Hold Tata Consultancy Services Ltd For The Target Rs.3,200 By Emkay Global Financial Services
Q1 a tad below estimates; remains cautiously optimistic
* Q1FY23 operating performance was a tad below expectations. Revenue grew 1.3% QoQ to USD6.78bn (3.4%/15.5% QoQ/YoY CC). EBITM declined 190bps QoQ to 23.1% due to salary hikes, higher backfilling costs due to attrition and an uptick in travel expenses.
* Revenue growth was broad-based and led by Retail & CPG (25.1% CC YoY), Communication and Media (19.6%), Manufacturing (16.4%), Technology & Services (16.4%), BFSI (13.9%), and Life Sciences & Healthcare (11.9%).
* Deal intake was steady with USD8.2bn TCV (book-to-bill at 1.2x). The deal pipeline velocity and deal closures remained strong; however, considering macro uncertainties, management remains watchful. TCS expects technology spending to remain resilient and expects the secular tailwinds to drive healthy growth over the medium term.
* We cut FY23-25 EPS estimates by 1-3% due to the Q1 miss. The demand environment remains healthy in the near term; however, macro uncertainties weigh on valuations. We maintain Hold with a revised TP of Rs3,200 at 23x Jun’24E EPS (earlier TP Rs3,250).
What we liked? Broad-based revenue growth, healthy cash generation (OCF/EBITDA of 80.6% in Q1), healthy deal intake (USD8.2bn TCV; 2 deal wins of USD400+mn TCV each)

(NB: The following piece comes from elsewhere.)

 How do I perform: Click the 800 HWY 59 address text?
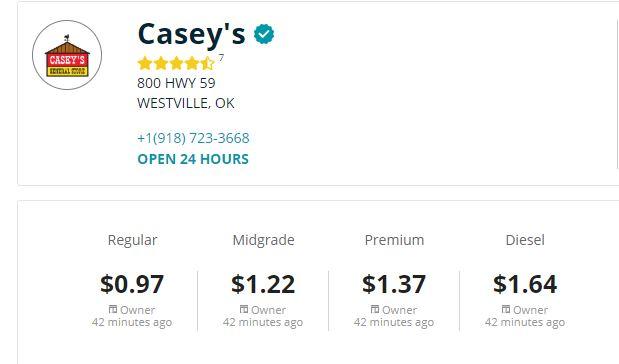click(176, 83)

What we did not like? Elevated attrition (LTM attrition inched up to 19.7% in Q1 vs. 17.4% QoQ); softness in regional markets (second quarter of muted sequential growth)

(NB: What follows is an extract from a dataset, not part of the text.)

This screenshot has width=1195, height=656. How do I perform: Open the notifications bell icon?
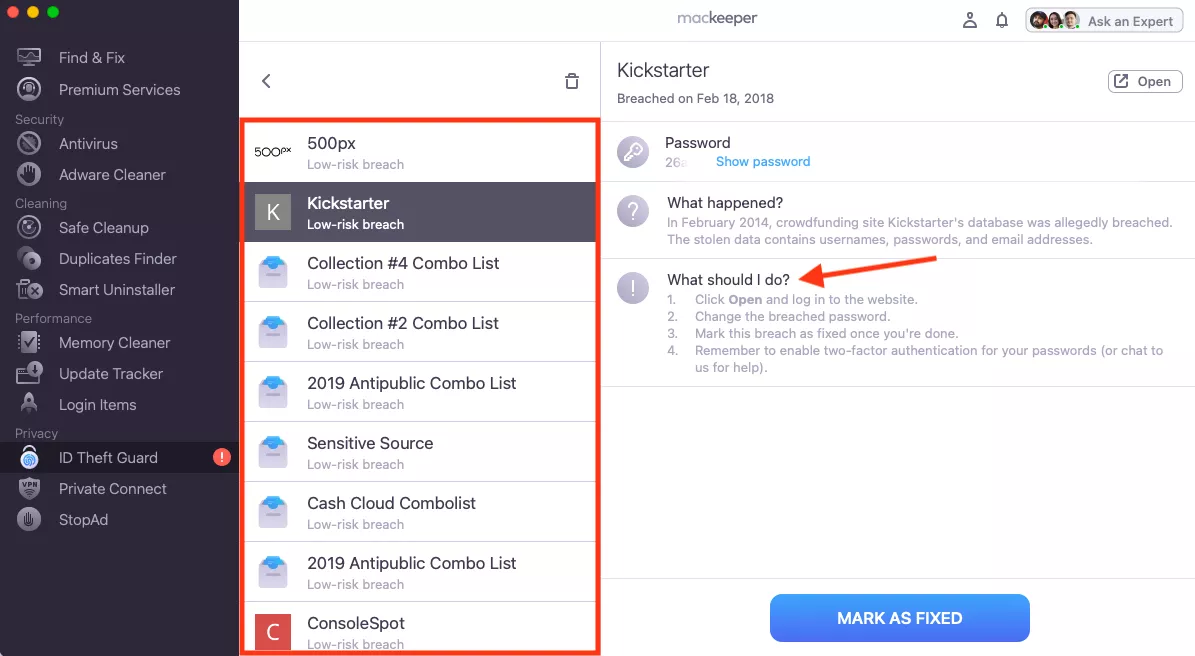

Broad-based revenue growth performance:
Revenue rose 1.3% QoQ to USD6.78bn (CC 3.4%), a tad below our/consensus estimates. The overall demand outlook remains healthy for the near term, with high visibility for project funding, greater cloud adoption and steady momentum in transformation and optimization projects. Q1 saw broad-based growth across all services, led by Cloud, Consulting & Service Integration, Cognitive Business Operations and Enterprise Application Services. Key themes driving growth and transformation demand in Q1 were customer experience, cloud transformation and sustainability. TCS is seeing a selective uptick in pricing; however, realization fell sequentially in Q1 due to capacity creation. It experienced increased discussions on macro uncertainties, inflation and geopolitical situations with senior leaders/CXO at client organizations, particularly in Europe. However, at the operational level, business momentum remains healthy, and TCS has not experienced any softness or decision delay. TCS signed deals worth USD8.2bn in Q1, with a book-to-bill ratio of 1.2x. Management indicated that the deal pipeline remains well distributed across deal sizes. Management remains confident of sustaining growth momentum in the near term on the back of broad-based demand and healthy deal wins/deal pipeline.
Salary hikes and supply-side challenges weigh on margins:
EBITM was down 190bps sequentially due to wage hikes (-150bps), supply-side issues, and an uptick in travel costs, partly negated by favorable currency movements (+25bps). Pyramid optimization, better realization, rupee depreciation, and operational efficiencies should drive gradual margin improvement in the coming quarters, and management expects EBITM to recover to ~25% by the end of the year.